When you become impatient & fretful – when your temper is soured by disappointment, trifles light as air are will tend to aggravate you – item hu__our – & much more so do we find that the heavy gales & severe weather of this week are as burdens to our calamities which are hardly to be born. Four [?] days have we endured the violence of raging tempests, with no small danger to ourselves, barring all the other accompanying disagreements. And we have reason amidst all our difficulties, to be thankful to that Almighty & most gracious Being, who tempered the wind to the shorn lamb, for his preserving care over us, without which we must all have been swallowed up in the deep. On shore, where sheltered from the storm & tempest, men do not so sensibly feel their need of the preventing hand of God, the sense of his presence & his p_____ scarcely presents itself to our minds – but on the unfathomable ocean, in the deep murky darkness of a winter’s night, when the winds are billowing with the voice of ten thousand bulls & the sea rising raging & whitening all around you – Then, then it is that as it were irresistibly, a sense of our needs of divine and to escape the ever threatening danger, comes over the mind & compels the soul to look up to Heaven, whence protection must come.

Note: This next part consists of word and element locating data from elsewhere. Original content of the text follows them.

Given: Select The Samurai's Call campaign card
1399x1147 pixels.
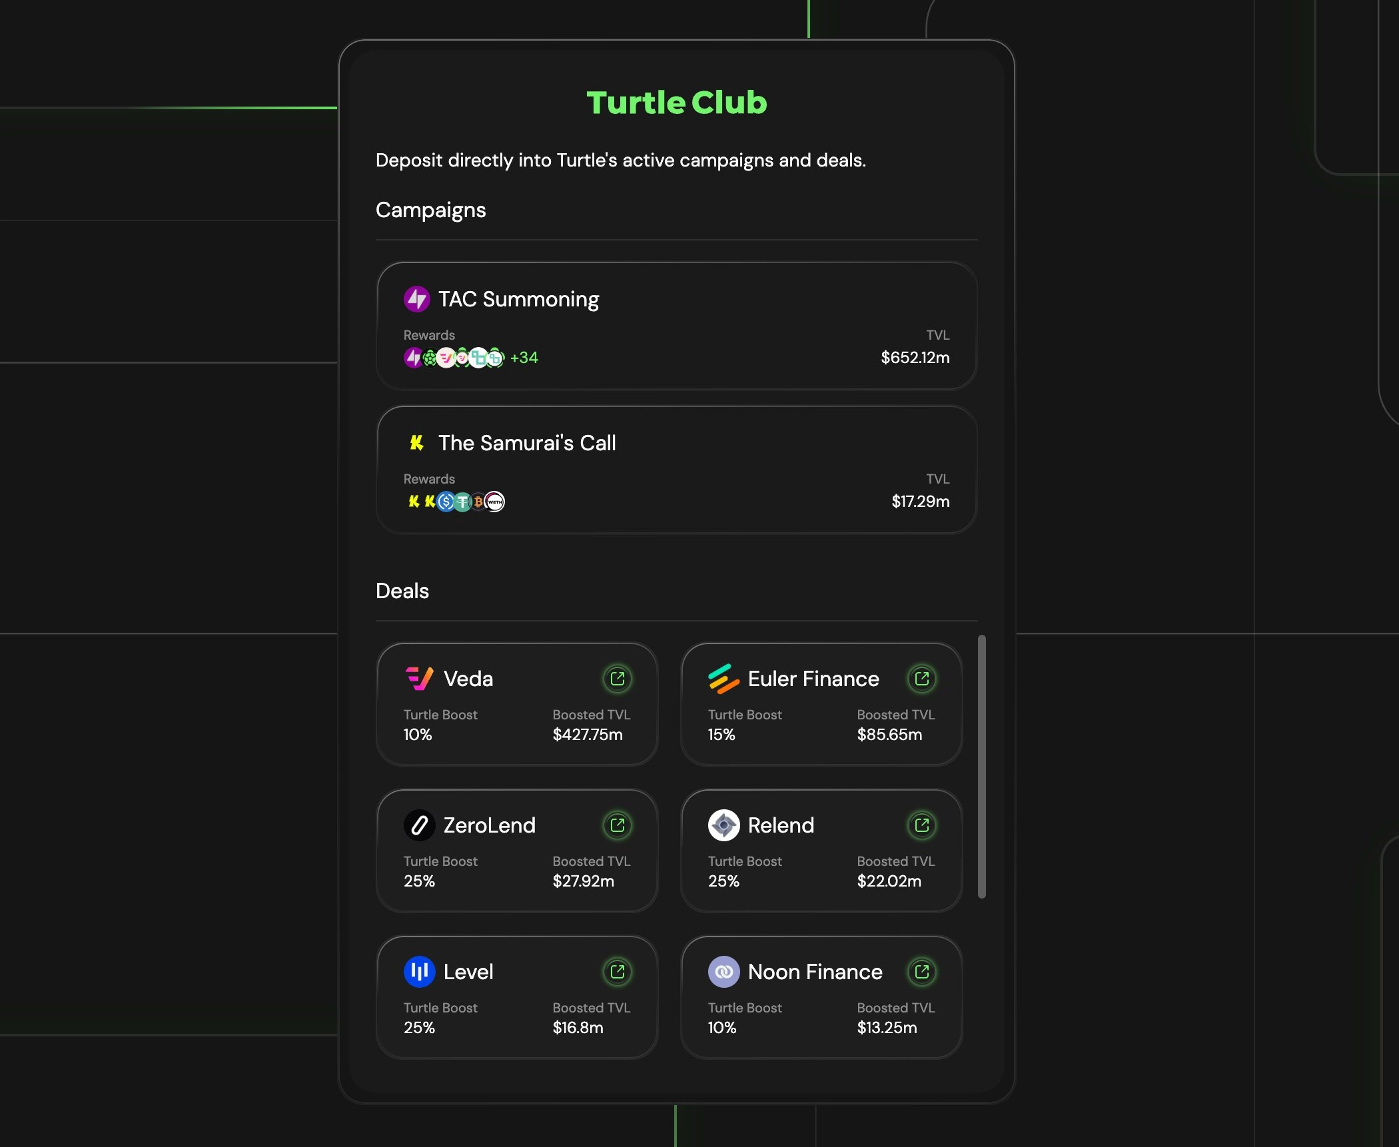Looking at the screenshot, I should click(676, 470).
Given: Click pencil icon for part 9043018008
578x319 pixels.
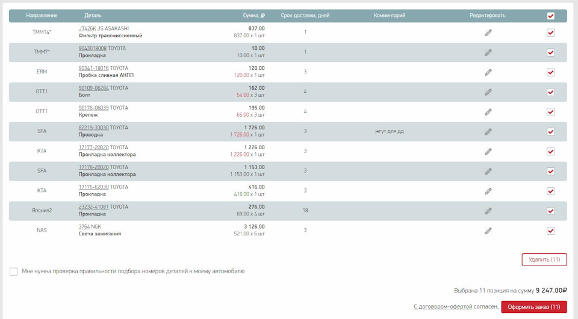Looking at the screenshot, I should tap(488, 52).
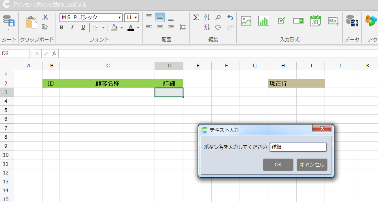Select column D header
Screen dimensions: 378x202
click(x=169, y=66)
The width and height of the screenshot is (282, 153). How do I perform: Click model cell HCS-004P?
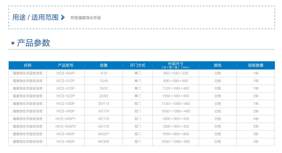66,73
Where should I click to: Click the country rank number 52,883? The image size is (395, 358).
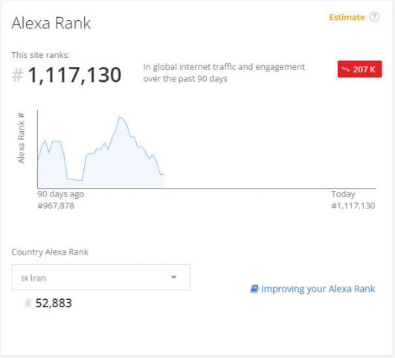[x=54, y=303]
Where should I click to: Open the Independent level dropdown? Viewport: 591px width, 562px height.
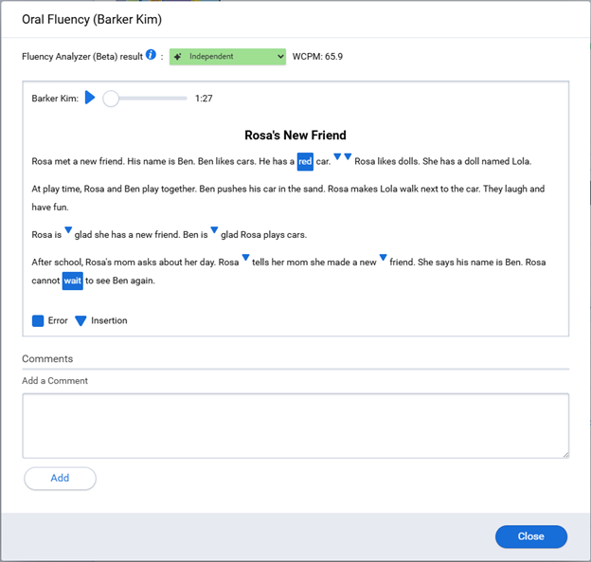(x=227, y=57)
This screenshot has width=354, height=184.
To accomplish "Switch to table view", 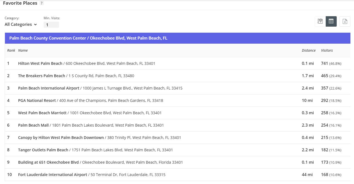I will pyautogui.click(x=331, y=21).
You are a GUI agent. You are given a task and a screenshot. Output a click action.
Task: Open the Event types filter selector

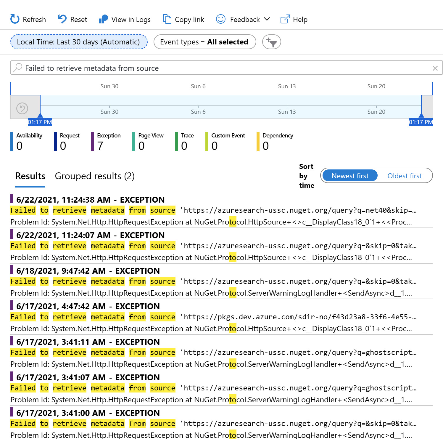click(204, 42)
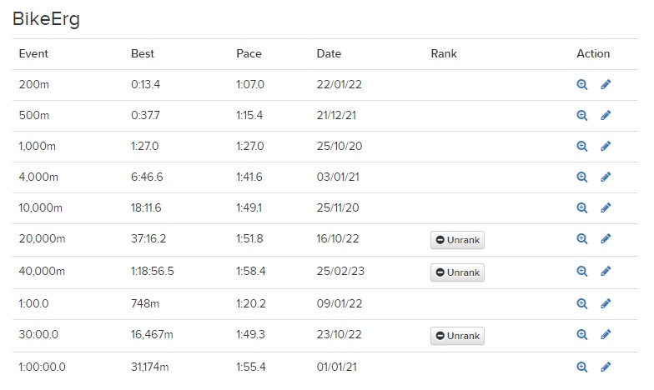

I must not omit to make mention of

gale in particular. It took place shortly after we had got to the Westward of the Banks of Newfoundland. While laying to under our storm-sails, we drifted back upon the Banks and there encountered a sea, more really dangerous than any we have yet had. It is a remark among seamen that when you have a gale when on soundings, the waves are higher, more tumultuous & dangerous than elsewhere. You run then greater risk of shipping a heavy sea & no one can tell the probable consequences of such as event. Now so it befell us. When little expecting it, a tremendous wave, broke in upon our deck – carried away the hammock netting boards – displaced our ballast in the hold – & nearly sent the Old Duke on her beam ends. If another of equal size & force had followed immediately upon this & struck us in a similar way, we must have sunk, or the masts would have went by the board, leaving us like a log on the water. Providentially we took in no more seas – the Packet righted herself – and such on the men who had fallen picked themselves up, glad notwithstanding their bruises & that their lockers for their clothes were full of water, that matters were no worse.

The weather generally throughout this week has been very cold, the thermometer being as low as 26o, We have plenty of hail, ice & thick fog, which last was the worst of all, as it magnified the danger of the gale, by making the waves appear larger than they really were.